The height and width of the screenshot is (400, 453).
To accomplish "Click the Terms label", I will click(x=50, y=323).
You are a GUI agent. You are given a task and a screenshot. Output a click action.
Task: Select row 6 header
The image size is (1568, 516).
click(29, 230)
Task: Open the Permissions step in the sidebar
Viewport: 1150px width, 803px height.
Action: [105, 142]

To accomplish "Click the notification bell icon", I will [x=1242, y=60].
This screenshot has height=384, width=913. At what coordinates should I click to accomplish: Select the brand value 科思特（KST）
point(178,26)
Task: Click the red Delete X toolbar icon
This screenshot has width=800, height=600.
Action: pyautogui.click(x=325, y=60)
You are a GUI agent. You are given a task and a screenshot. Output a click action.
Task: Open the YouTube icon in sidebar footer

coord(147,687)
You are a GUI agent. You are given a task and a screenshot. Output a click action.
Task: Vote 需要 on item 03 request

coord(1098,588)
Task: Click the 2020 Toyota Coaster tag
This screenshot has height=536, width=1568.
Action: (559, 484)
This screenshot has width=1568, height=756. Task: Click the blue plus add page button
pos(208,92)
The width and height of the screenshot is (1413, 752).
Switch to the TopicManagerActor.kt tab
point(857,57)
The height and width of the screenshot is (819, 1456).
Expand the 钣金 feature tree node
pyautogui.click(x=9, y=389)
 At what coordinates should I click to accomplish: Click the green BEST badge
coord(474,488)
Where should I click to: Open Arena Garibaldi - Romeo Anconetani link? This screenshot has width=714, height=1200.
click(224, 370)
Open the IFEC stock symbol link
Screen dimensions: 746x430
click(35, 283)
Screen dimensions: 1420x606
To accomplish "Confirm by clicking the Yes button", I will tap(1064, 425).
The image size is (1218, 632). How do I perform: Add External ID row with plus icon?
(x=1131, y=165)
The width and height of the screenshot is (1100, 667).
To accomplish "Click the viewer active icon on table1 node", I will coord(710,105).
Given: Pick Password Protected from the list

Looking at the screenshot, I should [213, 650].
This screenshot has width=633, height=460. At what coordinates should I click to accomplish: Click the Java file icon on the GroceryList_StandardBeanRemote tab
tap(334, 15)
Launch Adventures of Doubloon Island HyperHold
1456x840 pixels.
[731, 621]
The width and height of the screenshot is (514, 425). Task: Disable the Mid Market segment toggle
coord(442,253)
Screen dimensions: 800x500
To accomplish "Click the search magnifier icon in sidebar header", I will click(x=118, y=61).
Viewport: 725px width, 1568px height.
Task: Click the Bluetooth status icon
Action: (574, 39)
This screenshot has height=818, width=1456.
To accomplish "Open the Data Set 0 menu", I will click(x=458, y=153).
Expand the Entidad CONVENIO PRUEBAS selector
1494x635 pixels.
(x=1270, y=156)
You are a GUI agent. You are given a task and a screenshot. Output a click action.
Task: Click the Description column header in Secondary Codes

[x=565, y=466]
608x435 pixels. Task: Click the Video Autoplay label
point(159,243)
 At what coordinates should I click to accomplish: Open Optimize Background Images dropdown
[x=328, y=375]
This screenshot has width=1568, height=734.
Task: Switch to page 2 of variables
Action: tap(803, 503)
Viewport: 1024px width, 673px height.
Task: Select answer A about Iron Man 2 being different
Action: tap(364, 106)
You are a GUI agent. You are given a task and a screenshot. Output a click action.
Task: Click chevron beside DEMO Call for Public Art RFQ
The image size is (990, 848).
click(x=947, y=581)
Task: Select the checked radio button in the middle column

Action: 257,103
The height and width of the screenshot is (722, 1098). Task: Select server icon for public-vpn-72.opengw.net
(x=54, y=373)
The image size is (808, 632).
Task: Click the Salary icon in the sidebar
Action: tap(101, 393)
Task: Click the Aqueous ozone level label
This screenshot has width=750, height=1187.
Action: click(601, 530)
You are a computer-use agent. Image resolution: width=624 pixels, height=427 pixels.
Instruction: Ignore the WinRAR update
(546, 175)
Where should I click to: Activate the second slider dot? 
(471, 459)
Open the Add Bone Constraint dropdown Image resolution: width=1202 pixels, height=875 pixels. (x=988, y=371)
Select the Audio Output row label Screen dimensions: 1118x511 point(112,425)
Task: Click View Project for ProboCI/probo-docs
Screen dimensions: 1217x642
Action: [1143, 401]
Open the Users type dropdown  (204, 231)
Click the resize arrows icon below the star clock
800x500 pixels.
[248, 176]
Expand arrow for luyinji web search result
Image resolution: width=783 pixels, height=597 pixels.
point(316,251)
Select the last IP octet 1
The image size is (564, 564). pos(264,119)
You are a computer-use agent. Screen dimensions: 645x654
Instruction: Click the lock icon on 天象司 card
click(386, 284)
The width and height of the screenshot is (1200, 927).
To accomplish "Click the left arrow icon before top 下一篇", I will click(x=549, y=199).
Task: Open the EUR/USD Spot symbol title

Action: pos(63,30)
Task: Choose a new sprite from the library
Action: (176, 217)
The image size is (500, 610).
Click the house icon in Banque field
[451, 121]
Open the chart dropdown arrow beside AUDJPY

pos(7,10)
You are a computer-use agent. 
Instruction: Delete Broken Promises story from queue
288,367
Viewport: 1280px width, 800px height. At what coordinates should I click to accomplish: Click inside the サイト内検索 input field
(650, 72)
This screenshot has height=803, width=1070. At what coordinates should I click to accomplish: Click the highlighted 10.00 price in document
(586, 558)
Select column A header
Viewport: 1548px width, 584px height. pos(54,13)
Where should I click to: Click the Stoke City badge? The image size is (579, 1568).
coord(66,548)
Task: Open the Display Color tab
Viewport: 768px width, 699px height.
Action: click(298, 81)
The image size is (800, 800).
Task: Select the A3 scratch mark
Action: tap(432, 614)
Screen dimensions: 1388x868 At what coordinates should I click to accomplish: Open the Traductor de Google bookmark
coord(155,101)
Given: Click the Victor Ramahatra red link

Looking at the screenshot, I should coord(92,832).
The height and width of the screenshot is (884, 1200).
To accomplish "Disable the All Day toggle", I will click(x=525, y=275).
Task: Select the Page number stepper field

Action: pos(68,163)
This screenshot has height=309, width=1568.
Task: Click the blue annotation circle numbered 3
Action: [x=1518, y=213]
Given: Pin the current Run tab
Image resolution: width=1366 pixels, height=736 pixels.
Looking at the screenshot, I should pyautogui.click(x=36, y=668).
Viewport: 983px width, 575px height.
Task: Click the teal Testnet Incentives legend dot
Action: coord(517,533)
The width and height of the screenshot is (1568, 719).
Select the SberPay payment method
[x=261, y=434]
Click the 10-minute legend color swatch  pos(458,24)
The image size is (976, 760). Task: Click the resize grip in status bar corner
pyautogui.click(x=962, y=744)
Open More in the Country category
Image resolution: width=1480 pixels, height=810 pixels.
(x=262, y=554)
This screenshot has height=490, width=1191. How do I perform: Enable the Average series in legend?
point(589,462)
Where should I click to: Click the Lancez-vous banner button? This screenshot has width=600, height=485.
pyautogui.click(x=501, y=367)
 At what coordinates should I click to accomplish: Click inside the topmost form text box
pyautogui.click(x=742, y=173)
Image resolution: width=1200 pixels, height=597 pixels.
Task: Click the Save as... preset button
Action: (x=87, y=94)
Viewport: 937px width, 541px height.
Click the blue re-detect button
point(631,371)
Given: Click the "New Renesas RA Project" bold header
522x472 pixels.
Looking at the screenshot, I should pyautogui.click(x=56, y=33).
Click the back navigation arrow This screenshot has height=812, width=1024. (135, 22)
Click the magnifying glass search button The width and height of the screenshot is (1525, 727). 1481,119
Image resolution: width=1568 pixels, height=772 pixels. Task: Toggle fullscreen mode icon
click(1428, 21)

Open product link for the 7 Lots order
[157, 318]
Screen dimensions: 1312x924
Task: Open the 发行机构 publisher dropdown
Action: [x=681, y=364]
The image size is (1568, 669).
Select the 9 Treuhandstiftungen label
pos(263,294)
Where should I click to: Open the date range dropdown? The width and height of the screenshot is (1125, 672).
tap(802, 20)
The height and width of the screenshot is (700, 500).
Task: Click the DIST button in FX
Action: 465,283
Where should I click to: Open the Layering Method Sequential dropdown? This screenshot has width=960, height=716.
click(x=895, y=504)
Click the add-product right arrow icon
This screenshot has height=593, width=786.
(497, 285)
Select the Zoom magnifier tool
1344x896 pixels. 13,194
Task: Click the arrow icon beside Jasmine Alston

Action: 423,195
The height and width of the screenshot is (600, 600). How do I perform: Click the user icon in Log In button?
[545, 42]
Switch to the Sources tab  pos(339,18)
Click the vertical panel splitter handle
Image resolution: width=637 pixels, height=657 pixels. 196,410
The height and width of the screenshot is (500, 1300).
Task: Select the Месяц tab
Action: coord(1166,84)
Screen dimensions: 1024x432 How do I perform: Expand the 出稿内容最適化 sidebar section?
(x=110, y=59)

::::

#### [EXERCISE DIRECTIONS]
Could you repeat exactly the lines in the listing above from the one with "Select the 9 Treuhandstiftungen label" down to the one with "Switch to the Sources"? Include both of those lines.

#### [YOUR SOLUTION]
Select the 9 Treuhandstiftungen label
pos(263,294)
Where should I click to: Open the date range dropdown? The width and height of the screenshot is (1125, 672).
tap(802, 20)
The height and width of the screenshot is (700, 500).
Task: Click the DIST button in FX
Action: 465,283
Where should I click to: Open the Layering Method Sequential dropdown? This screenshot has width=960, height=716.
click(x=895, y=504)
Click the add-product right arrow icon
This screenshot has height=593, width=786.
(497, 285)
Select the Zoom magnifier tool
1344x896 pixels. 13,194
Task: Click the arrow icon beside Jasmine Alston

Action: 423,195
The height and width of the screenshot is (600, 600). How do I perform: Click the user icon in Log In button?
[545, 42]
Switch to the Sources tab  pos(339,18)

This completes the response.